A **function** is a reusable block of code that performs a specific task. Instead of writing the same code over and over, you write it once in a function and call it whenever you need it.

Functions help you:
* **Stay DRY** (Don't Repeat Yourself) – write code once, use it many times
* **Organize your code** – break complex problems into smaller, manageable pieces
* **Make debugging easier** – fix issues in one place instead of hunting through repeated code
* **Build modular programs** – combine simple functions to accomplish complex tasks

A function runs only when something "invokes" or "calls" it, giving you control over when and how your code executes.


In [3]:
# you've been using functions like print


In [4]:
# define a function that says hello world 
def sayHello():
    print("Hello World")

In [5]:
# invoke or call this function
sayHello()

Hello World


In [6]:
# let's create a function that says hello to someone 
def sayHello():
    print("Hello Shuchi, hope you're having a good day!")

In [7]:
# call it
sayHello()

Hello Shuchi, hope you're having a good day!


In [8]:
# what if we want a different name?
def sayHello2():
    print("Hello Frank, hope you're having a good day!")

In [9]:
# instead of writing a different function for differen people, we add a parameter.

def sayHello(name):
    print(f"Hello {name}, hope you're having a good day!")

In [10]:
# call updated function
sayHello("Sami")

Hello Sami, hope you're having a good day!


In [11]:
# build a function called addFunction

def addNumbers(number1, number2):
    total = number1 + number2
    print(f"The sum of {number1} and {number2} is {total}")
    

In [12]:
#call 
addNumbers(3,4)

The sum of 3 and 4 is 7


In [13]:
# create a function that 

def aging (name, age):
    print(f"{name} is {age} years old")

aging("Sandeep", 59)

Sandeep is 59 years old


In [14]:
# note that the order of the parameters matter because they are getting mapped to the different parts of the function.

aging(59, "Sandeep")

59 is Sandeep years old


In [15]:
# going back to the addNumber func
addNumbers(10,20)

The sum of 10 and 20 is 30


In [16]:
# lets try to save it as a variable
my_result = addNumbers(10,30)

The sum of 10 and 30 is 40


In [17]:
# print or call this variable.
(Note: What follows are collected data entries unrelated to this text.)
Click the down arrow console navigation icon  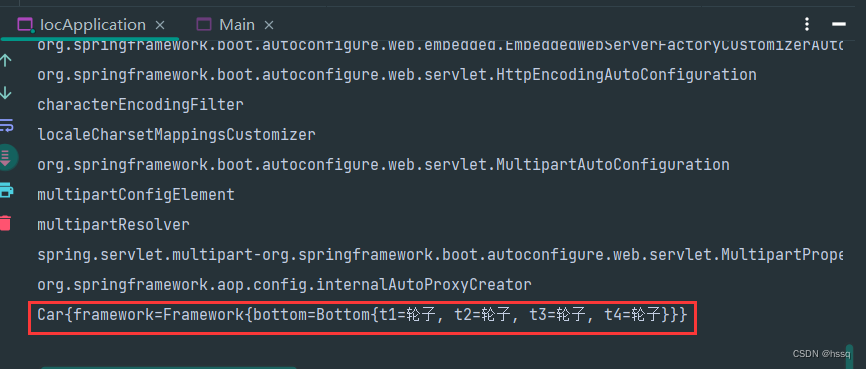point(6,92)
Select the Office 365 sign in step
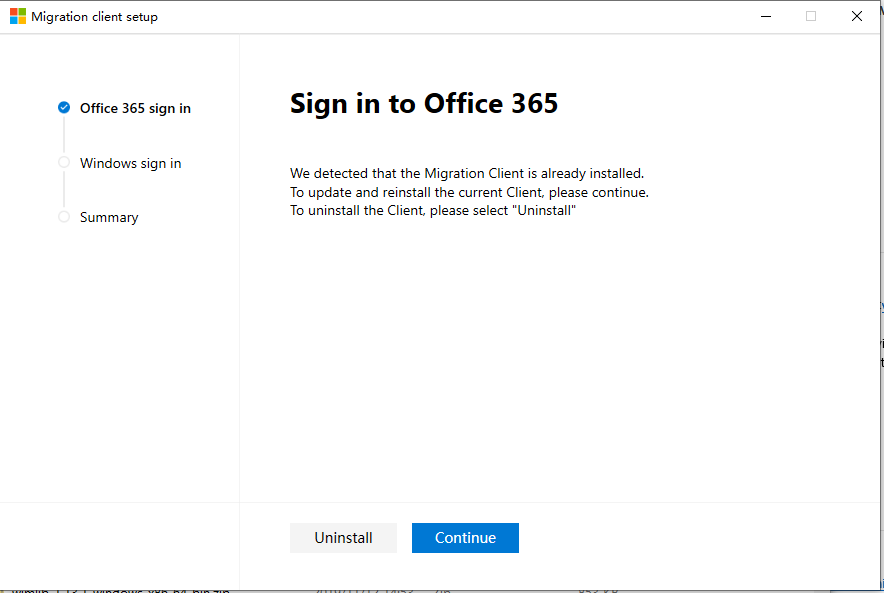Viewport: 884px width, 593px height. (135, 108)
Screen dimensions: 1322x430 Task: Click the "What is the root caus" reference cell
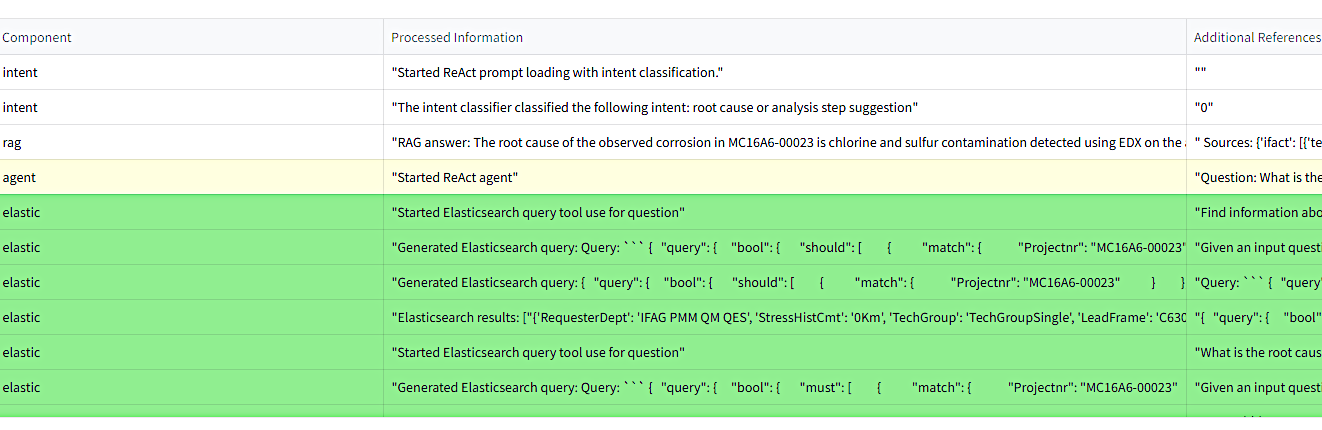tap(1254, 353)
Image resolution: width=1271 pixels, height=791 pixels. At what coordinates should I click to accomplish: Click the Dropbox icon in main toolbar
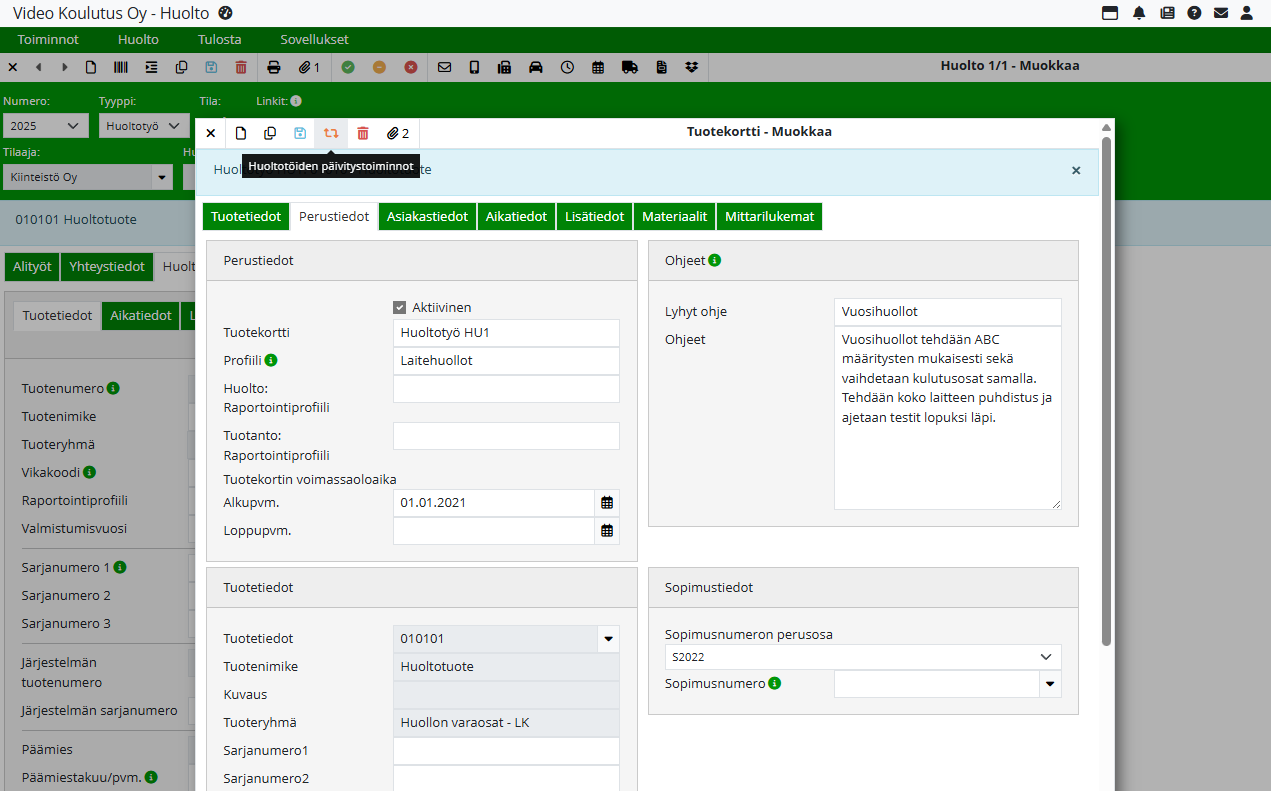691,68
What does it hold?
print(my_result)

None


In [18]:
type(my_result)

NoneType

In [19]:
# tweak function by adding a return statement 

def addNumbers(number1, number2):
    # total = number1 + number2
    # print(f"The sum of {number1} and {number2} is {total}")
    return number1 + number2

In [20]:
my_result = addNumbers (10,30)
my_result

40

In [21]:
### Docstrings 
def pctChg(old_value, new_value):
    '''
    This function takes two numbers and returns the percent change
    parameter1 = old number
    parameter2 = newer number
    '''
    return(new_value - old_value)/ old_value * 100


In [22]:
# run function -- click shift tab to get popup
pctChg(50, 100)

100.0

In [23]:
type(pctChg)

function

### Build a credit check function

Recall that we built a conditional expression to evaluate credit rating based on these values:

- 300-579: Poor
- 580-669: Fair
- 670-739: Good
- 740-799: Very good
- 800-850: Excellent

Now build a function that evaluates a score to return a rating, but also prints "Your credit rating is **whatever**!"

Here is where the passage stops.